Trovo che questo tema sia importante non solo in senso sociale o ecclesiologia, ma sopratutto in senso personale. La vita adulta porta con sé un certo carico di fallimenti e delusioni. Grandi o piccole che siano fanno apparire le promesse giovanili come lontane o impossibili. Il tempo sembra portarsi via di gran fretta le cose belle e la perdita della fede è la soluzione più semplice in queste crisi della vita. Diventare cinici è la soluzione più facile. Alcuni adulti dicono ai ragazzi che esprimono ancora degli ideali e delle speranze: “ma sì, tanto poi vedrai cos’è la vita” oppure “sei ancora giovane e idealista”. Sono frasi che suonano come bestemmie, sono il segno di uomini diventati vecchi invece di saggi. Dentro questo comune cinismo non sappiamo più vedere alcun “resto”, alcuna piccola cosa che abbia senso e valore. Nulla pare colmare il vuoto di chi è diventato cinico.

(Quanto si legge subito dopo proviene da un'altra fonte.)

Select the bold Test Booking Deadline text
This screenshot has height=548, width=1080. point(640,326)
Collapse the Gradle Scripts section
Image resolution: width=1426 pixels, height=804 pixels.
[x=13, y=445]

Talvolta si scopre che la sabbia dell’intero mare che ci era stata promessa il giorno del grande incontro sia soltanto la sabbia della spiaggia sotto l’ombrellone, o soltanto quella che possiamo racchiudere in un pugno. Eravamo partiti in cerca del cielo, pensavamo di aver trovato il paradiso sulla terra, di conoscere Dio ed essere diventati suoi amici. Passano gli anni, e ci ritroviamo circondati da nubi fitte, il paradiso terrestre non lo abbiamo trovato, la vita che pensavamo di vivere non siamo riusciti a viverla perché si è rivelata troppo diversa da come l’avevamo immaginata, e chi è Dio lo sappiamo sempre di meno. Possiamo uscire da queste autentiche depressioni spirituali se ci accorgiamo che è un piccolo “resto” che si salva: tra le pietre scartate qualcosa è rimasto e non è stato buttato via del tutto, la salvezza è veramente quella sola piccola cosa che è sopravvissuta della prima promessa. È quella persona che abbiamo aiutato, quella stretta di mano che abbiamo ricevuto, quel lavoro che abbiamo fatto bene per quarant’anni anche se non era la nostra vocazione, quella preghiera che abbiamo continuato a recitare anche senza capire più le parole che pronunciavamo…

La maggior parte della nostra vita non è diventata quello che volevamo, ma una parola, una sola, è rimasta viva ed è cresciuta; un compito, uno solo, lo abbiamo svolto bene e continuiamo a farlo bene e bello. E così un giorno sentiamo con chiarezza che in quell’umile “pugno di sabbia” c’è tutta la promessa antica; che si è salvata, che ha salvato noi, che ha salvato il mondo intero. Anche i granelli di sabbia contenuti in una mano sono innumerevoli, non li possiamo contare. Volevamo  come Elia una salvezza grande e potente e non l’abbiamo trovata. Finché non scopriamo che era piccola e fragile e per questo non l’avevamo riconosciuta. Eppure, per quanto piccola cosa, pietro butta via dagli altri, è carica di senso e di significato. Come nel miracolo delle piante che possono ritornare a fiorire se solo un piccolo “resto” –magari un rametto che avremmo buttato– è ancora vivo.